Некоторые из этих пьес живы для нас и до сих пор, другие… вы не представляете себе, наверное, насколько забавно воспринимается сейчас Аякс Начинается эта трагедия избиением греческих стад Аяксом, который, происками невзлюбившей его Афины, ведет себя как безумный. Он уверен, что истребляет греческое войско, хотя на самом деле это всего лишь стадо. Очнувшись, охваченный стыдом герой уходит, чтобы в сторонке тихо покончить с собой. Больше в пьесе абсолютно ничего нет. Это, согласитесь, забавно. Как я вам однажды уже говорил, перипетия как таковая здесь напрочь отсутствует. Все дано с самого начала, и все сюжетные построения нагромождаются как попало.

Оставим Антигону в стороне, поскольку она является для нас главной темой.

Электра тоже представляет собой у Софокла кое-что любопытное. У Эсхила, в его Хоэфорах и Эвменидах, убийство Агамемнона порождает всю цепь последующих событий. После того, как убийство отомщено, Оресту предстоит улаживать отношения с мстительными божествами, защищающими материнскую кровь. Ничего подобного у Софокла мы не находим. Электра с определ-нной точки зрения предстает настоящим двойником Антигоны: живой мертвец — говорит она, — я уже для всего мертва. В другом месте, в кульминационный момент трагедии, Орест, склоняя Эгис-фа к последнему шагу, говорит ему — понимаешь ли ты, что говоришь с людьми, которые подобны мертвым? Ты не говоришь сейчас с живыми. Это чрезвычайно интересная нота, и на этом все обрывается. Ни намека на то, что за этим может что-то последовать… Все заканчивается самым приземленным образом. Конец Электры — это самая настоящая казнь, в самом прямом смысле слова.

Эдипа-царя мы оставим здесь в стороне, так как для наших целей он ничего не дает. К тому же мы не претендуем на то, чтобы вывести какой-то общий закон, поскольку большая часть написанного Софоклом для нас потеряна.

Трахинянки — это трагедия о смерти Геракла. Труды Геракла подошли к завершению, о чем он знает и сам. Ему говорят, что все кончено и он может отдыхать спокойно. К несчастью, однако, совершая последний подвиг, Геракл неосторожно дал волю чувствам по отношению к своей пленнице и жена его отправила супругу — из любви к нему — драгоценную тунику, которую давно на случай приберегала, чтобы воспользоваться ей, как оружием, в подходящий момент. Итак, она посылает ему тунику и вы знаете, чем это кончилось — весь конец пьесы зритель выслушивает стенания и рык Геркулеса, пожираемого отравленной тканью.

Затем следует Филоктет. Филоктет — это человек, которого оставили одного на острове. Он прожил там в одиночестве десять лет, и вот теперь к нему являются с просьбой оказать общине очередную услугу. На этом фоне происходит множество вещей — разыгрывается, в частности, трогательная драма мук совести юного Нео-птолема, которому предназначено послужить герою приманкой. И вот, наконец, Эдип в Колоне.

━━━━━━━━━━━━━━━━━━━━━━━━━━━━━━

* [Задание]
Перепишите слово в слово отрывок из текста о пьесах Софокла, от «Эдипа-царя мы оставим» до «для нас потеряна.».

* [Данные упражнения]
━━━━━━━━━━━━━━━━━━━━━━━━━━━━━━

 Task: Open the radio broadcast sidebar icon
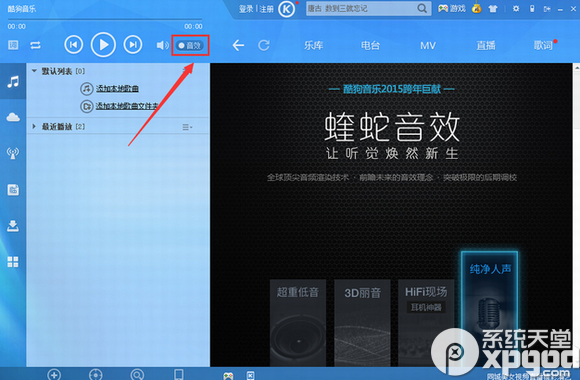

━━━━━━━━━━━━━━━━━━━━━━━━━━━━━━

* [Ваше решение]
Эдипа-царя мы оставим здесь в стороне, так как для наших целей он ничего не дает. К тому же мы не претендуем на то, чтобы вывести какой-то общий закон, поскольку большая часть написанного Софоклом для нас потеряна.